>>96160219 (OP)I've thought about this a fair amount.
Most of the time players do not want to be heavily limited in what they can and cannot do for reasons that don't make immediate sense, and players want to be able to internalise the list of unusual things about the world fairly easily.
Making a fantasy religion or fantasy pantheon good for an RPG is like many other aspects of worldbuilding.
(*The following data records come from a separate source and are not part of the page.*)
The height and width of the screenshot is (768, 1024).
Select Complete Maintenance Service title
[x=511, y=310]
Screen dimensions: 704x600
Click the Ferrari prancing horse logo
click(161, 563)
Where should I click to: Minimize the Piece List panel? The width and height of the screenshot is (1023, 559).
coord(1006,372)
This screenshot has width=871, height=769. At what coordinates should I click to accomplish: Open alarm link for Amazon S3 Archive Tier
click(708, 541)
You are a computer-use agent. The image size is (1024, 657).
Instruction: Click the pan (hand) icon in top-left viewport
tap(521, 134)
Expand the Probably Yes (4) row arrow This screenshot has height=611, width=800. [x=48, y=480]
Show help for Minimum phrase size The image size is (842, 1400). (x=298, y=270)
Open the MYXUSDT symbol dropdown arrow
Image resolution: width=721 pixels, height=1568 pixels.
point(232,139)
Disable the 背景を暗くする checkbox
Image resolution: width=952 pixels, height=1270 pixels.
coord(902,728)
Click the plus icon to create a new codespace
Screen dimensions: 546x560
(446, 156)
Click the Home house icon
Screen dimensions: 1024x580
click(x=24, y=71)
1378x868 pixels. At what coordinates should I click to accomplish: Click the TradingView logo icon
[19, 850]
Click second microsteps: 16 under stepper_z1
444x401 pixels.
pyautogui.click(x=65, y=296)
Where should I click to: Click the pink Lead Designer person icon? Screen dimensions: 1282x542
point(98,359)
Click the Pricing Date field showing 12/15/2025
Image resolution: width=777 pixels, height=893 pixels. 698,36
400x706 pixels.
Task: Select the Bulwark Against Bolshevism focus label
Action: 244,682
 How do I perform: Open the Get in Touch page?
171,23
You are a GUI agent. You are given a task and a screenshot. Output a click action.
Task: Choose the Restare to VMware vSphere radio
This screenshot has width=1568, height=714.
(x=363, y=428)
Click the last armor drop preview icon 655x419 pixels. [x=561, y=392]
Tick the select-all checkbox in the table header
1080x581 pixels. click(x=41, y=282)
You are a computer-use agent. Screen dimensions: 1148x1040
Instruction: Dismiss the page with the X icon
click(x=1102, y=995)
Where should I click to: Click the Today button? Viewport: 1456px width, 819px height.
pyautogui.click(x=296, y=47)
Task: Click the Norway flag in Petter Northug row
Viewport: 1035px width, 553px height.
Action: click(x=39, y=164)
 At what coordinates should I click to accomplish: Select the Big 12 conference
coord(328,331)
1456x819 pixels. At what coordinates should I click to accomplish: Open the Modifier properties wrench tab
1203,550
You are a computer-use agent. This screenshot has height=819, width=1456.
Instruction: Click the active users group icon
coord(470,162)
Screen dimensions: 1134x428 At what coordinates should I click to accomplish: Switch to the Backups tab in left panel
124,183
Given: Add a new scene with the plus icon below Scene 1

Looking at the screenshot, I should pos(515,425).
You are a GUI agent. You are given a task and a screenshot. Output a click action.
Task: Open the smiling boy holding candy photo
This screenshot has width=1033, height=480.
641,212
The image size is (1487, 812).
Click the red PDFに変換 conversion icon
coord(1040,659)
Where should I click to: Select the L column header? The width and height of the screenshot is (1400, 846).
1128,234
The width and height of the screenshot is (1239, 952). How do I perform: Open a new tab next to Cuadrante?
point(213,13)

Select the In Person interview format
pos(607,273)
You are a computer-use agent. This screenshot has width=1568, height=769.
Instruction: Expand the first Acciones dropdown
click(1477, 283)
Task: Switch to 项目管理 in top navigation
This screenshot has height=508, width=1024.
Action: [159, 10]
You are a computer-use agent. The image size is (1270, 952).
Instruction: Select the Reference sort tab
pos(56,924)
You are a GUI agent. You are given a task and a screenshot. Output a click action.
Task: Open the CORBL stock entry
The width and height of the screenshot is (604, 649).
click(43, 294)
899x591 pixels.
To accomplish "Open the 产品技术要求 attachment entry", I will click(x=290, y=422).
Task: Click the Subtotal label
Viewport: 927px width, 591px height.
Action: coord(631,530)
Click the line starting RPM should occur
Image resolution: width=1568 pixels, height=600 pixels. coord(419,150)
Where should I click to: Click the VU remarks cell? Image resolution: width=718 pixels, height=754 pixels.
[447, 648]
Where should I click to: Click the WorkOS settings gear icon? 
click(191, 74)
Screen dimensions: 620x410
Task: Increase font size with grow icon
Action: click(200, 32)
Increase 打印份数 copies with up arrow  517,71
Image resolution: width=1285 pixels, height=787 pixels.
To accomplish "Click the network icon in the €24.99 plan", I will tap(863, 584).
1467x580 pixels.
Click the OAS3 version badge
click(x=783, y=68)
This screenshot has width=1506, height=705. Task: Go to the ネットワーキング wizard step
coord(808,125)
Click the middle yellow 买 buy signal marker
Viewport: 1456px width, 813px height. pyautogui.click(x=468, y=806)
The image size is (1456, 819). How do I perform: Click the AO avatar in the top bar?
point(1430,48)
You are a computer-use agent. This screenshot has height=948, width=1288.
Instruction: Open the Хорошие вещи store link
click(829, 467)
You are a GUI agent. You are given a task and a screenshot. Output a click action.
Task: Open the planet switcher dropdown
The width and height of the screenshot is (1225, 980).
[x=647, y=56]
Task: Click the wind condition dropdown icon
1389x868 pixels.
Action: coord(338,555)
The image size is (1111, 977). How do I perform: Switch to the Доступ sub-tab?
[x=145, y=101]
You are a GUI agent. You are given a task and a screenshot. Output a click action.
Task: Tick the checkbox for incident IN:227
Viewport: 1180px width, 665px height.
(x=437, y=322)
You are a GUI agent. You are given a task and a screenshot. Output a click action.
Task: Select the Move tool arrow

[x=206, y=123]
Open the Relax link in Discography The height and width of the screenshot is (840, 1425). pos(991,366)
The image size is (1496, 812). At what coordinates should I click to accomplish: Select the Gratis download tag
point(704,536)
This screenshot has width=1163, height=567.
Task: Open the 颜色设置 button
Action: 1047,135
You need to have things players can use as shorthand and comparisons for our world, and you shouldn't change everything just for the sake of it.
There is a sliding scale of immersion, and it is not the same for everyone.
I like to use measurements and calendars as an example.
>Calling your months august and october implies the existence of a man namd Augustus and the use of roman numbers (but the moving of those numbers around by the insertion of new months)>having a solar calendar that matches our real one implies things about the planet and the culture>having measurements match real ones, be it metric or imperial, also implies thingsBUT if you demand your players memorise and use a fake calendar of fourteen spanduls each divided into three brepita, a brepit being nine glotha long... your players will be stonewalled by the sheer amount of digesting they need to do of your lore before they start playing.
When a novel presents its lore, it does so as part of a linear story that, ideally, has been calculated to not overwhelm the reader and to introduce things at a reasonable pace. It can also not explain things, let the reader assume or wonder, because the book does not answer questions. A player at your table can put his hand up and say "hey GM, why IS the fourth Spandul called Bogdabriet?"
If you reinvent everything and tell your players the price of entry to your games is digesting a massive loredump, they are gonna be scared off. Everything
>>96160630says is good, drip feed it. You can't pre-prepare it in an ideal order like a novel can, so react to your players instead.